By Peter Gleason

Who was it who said:

“Nice guys finish last.”

Oh, that’s right, it was decidedly not nice guy, MLB player and manager Leo Durocher.

Well, one nice guy who helped the Sixers to the NBA Finals in 2001 can prove him wrong.

The Naismith Memorial Basketball Hall of Fame announced finalists for the class of 2015: Dikembe Mutombo (photo above), the center on the Allen Iverson-led 2001 Sixers that gave the champion Lakers all they could handle, made it.

And so did urrent Kentucky Wildcats coach John Calipari.

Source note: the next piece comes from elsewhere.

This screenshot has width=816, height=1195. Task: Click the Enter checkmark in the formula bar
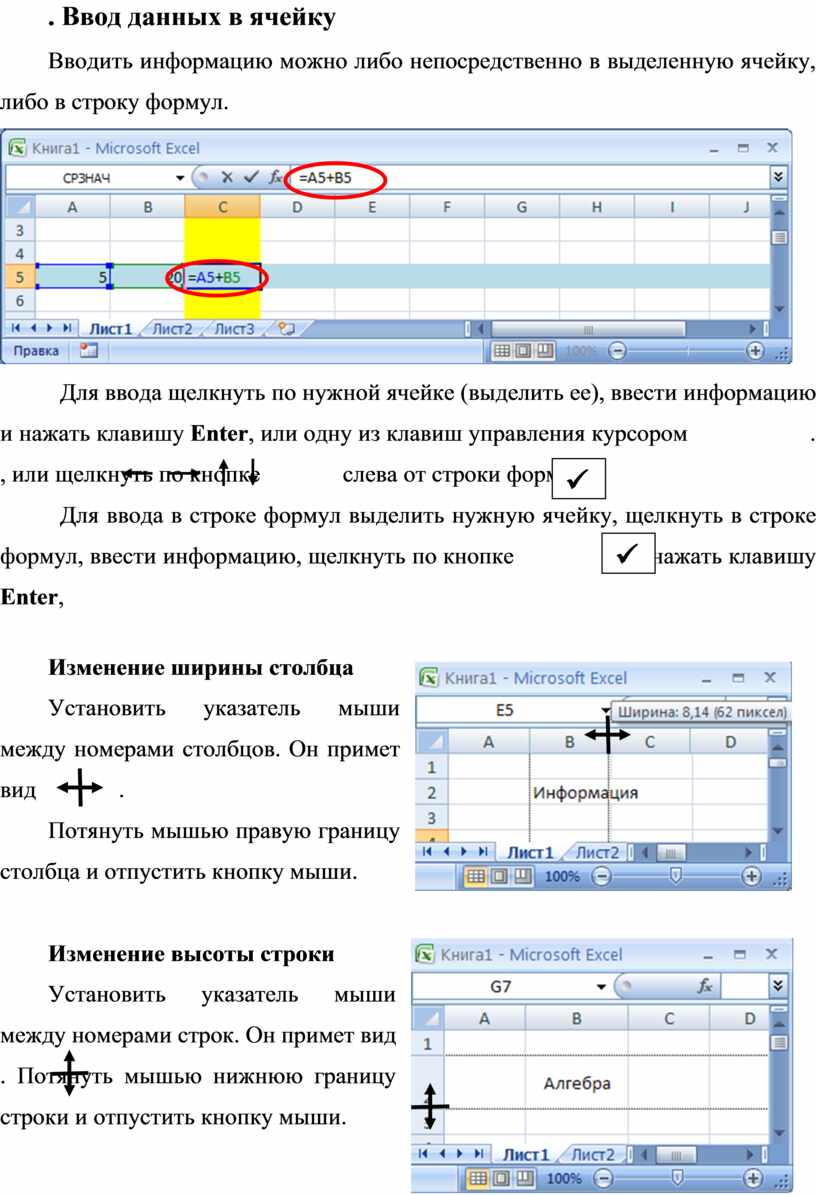(249, 178)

Joining them will be Leta Andrews (coach), Dick Bavetta (referee), Bill Fitch (coach), Tim Hardaway (player), Spencer Haywood (player), Robert Hughes (coach), Kevin Johnson (player), Lisa Leslie (player), Bo Ryan (coach) and Jojo White (player).

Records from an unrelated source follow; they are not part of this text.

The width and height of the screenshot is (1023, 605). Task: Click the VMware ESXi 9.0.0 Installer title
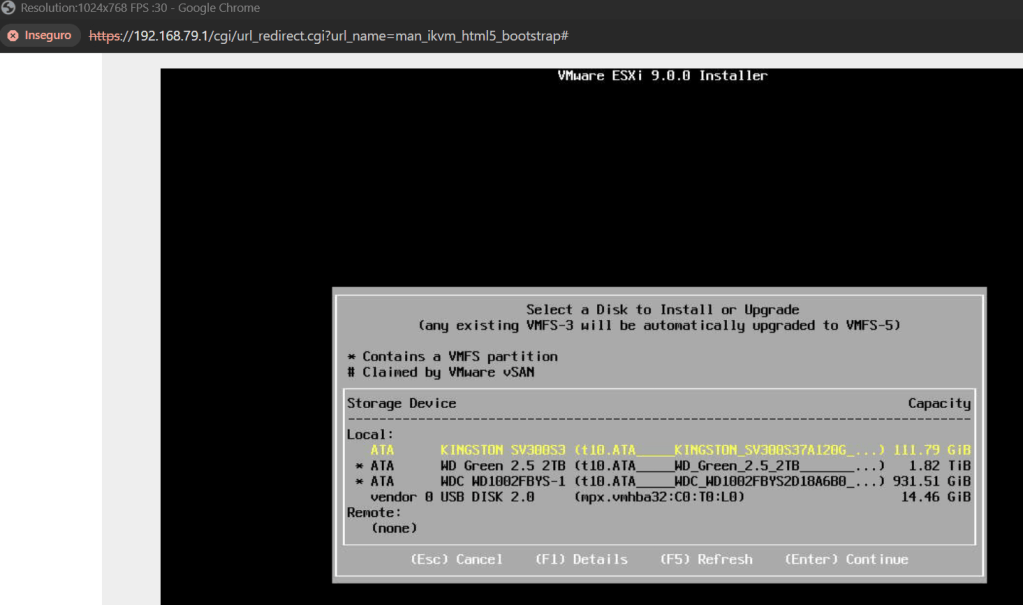pos(662,76)
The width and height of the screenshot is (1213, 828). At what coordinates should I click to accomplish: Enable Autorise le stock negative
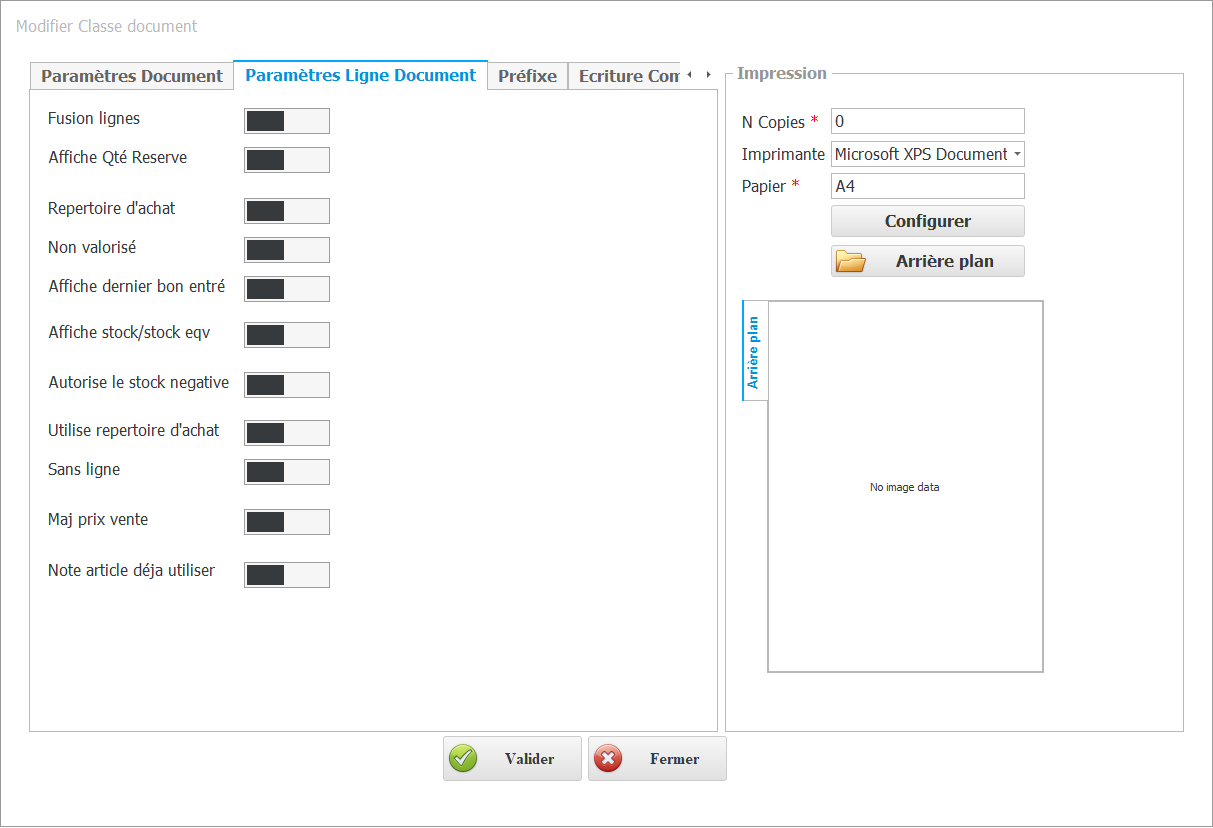287,384
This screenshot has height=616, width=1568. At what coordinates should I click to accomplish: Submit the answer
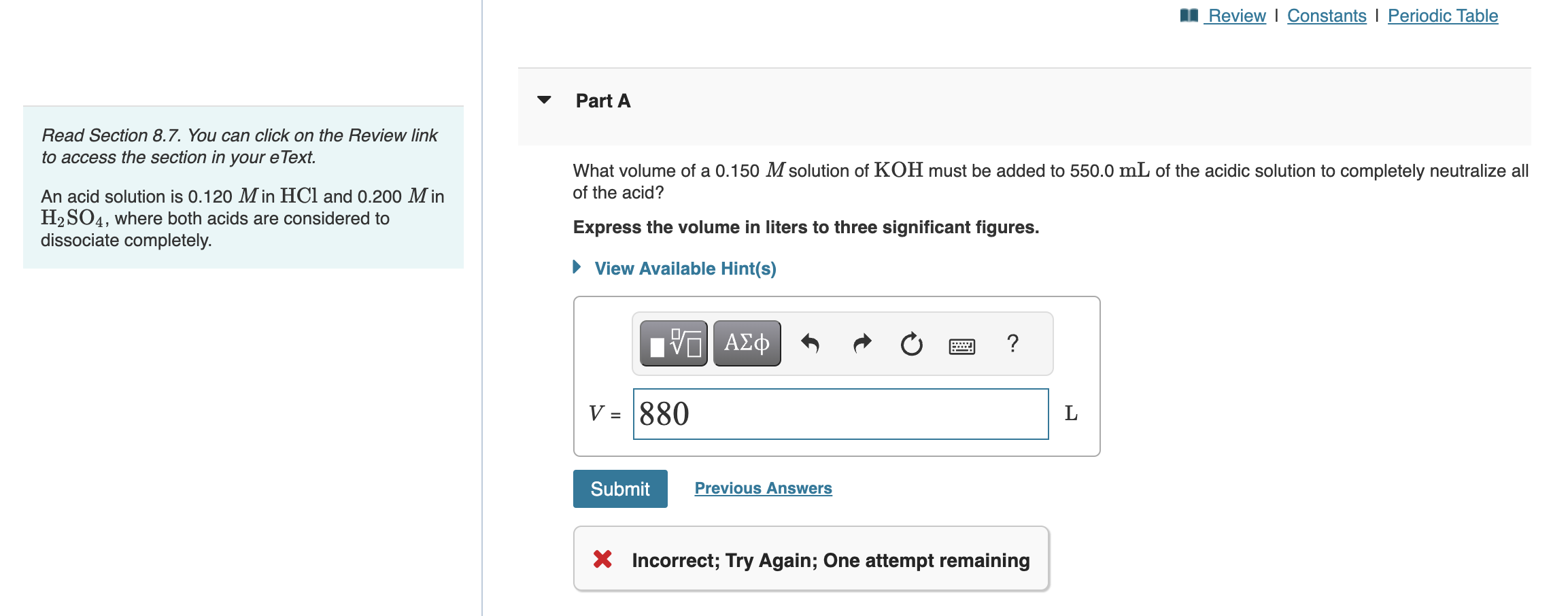pos(619,488)
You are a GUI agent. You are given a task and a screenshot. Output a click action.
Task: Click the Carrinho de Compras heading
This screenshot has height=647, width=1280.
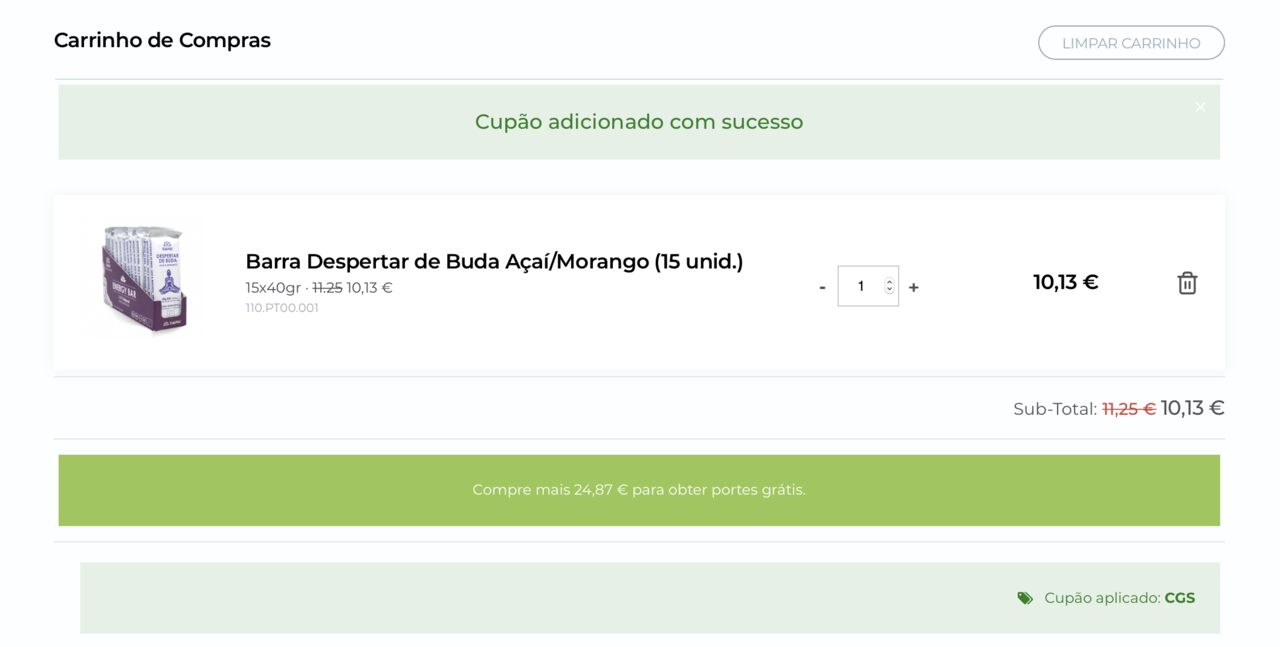(x=162, y=40)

Finalists will need at least 18 of 24 votes from the honors committee to be inducted into the Hall of Fame in August. The entire class will be announced April 6 prior to the NCAA men’s championship game in Indianapolis.

Louie Dampier (ABA committee), Lindsay Gaze (international committee), Tom Heinsohn (veterans committee), John Isaacs (early African pioneers committee) and George Raveling (contributor committee) were among the direct-elected members announced for the 2015 class.

Dampier ranked first all-time in the ABA in games played (728), minutes played (27,770), points scored (13,726), and assists (4,044).

Gaze represented Australia in seven Olympics — three as a player (1960, 1964, 1968) and four as a coach (1972, 1976, 1980, 1984).

Heinsohn was a 1986 inductee of the Naismith Memorial Basketball Hall of Fame as a player. He’s the fourth person to join the Hall as a player and coach.

Isaacs, an enshrinee of the New York City Basketball Hall of Fame (1992), played for the New York Renaissance, the Washington Bears, along with several other teams. He led the Renaissance to the first-ever World Professional Basketball Tournament Championship in 1939.

Raveling was an All-American player at Villanova and is known as former basketball coach who helped break racial barriers in the game. In 1963, he received an original copy of Martin Luther King Jr.’s “I Have a Dream” speech. He is currently Nike’s global basketball marketing director.

The ceremonies will take place in Springfield, Mass., on Sept. 10-11.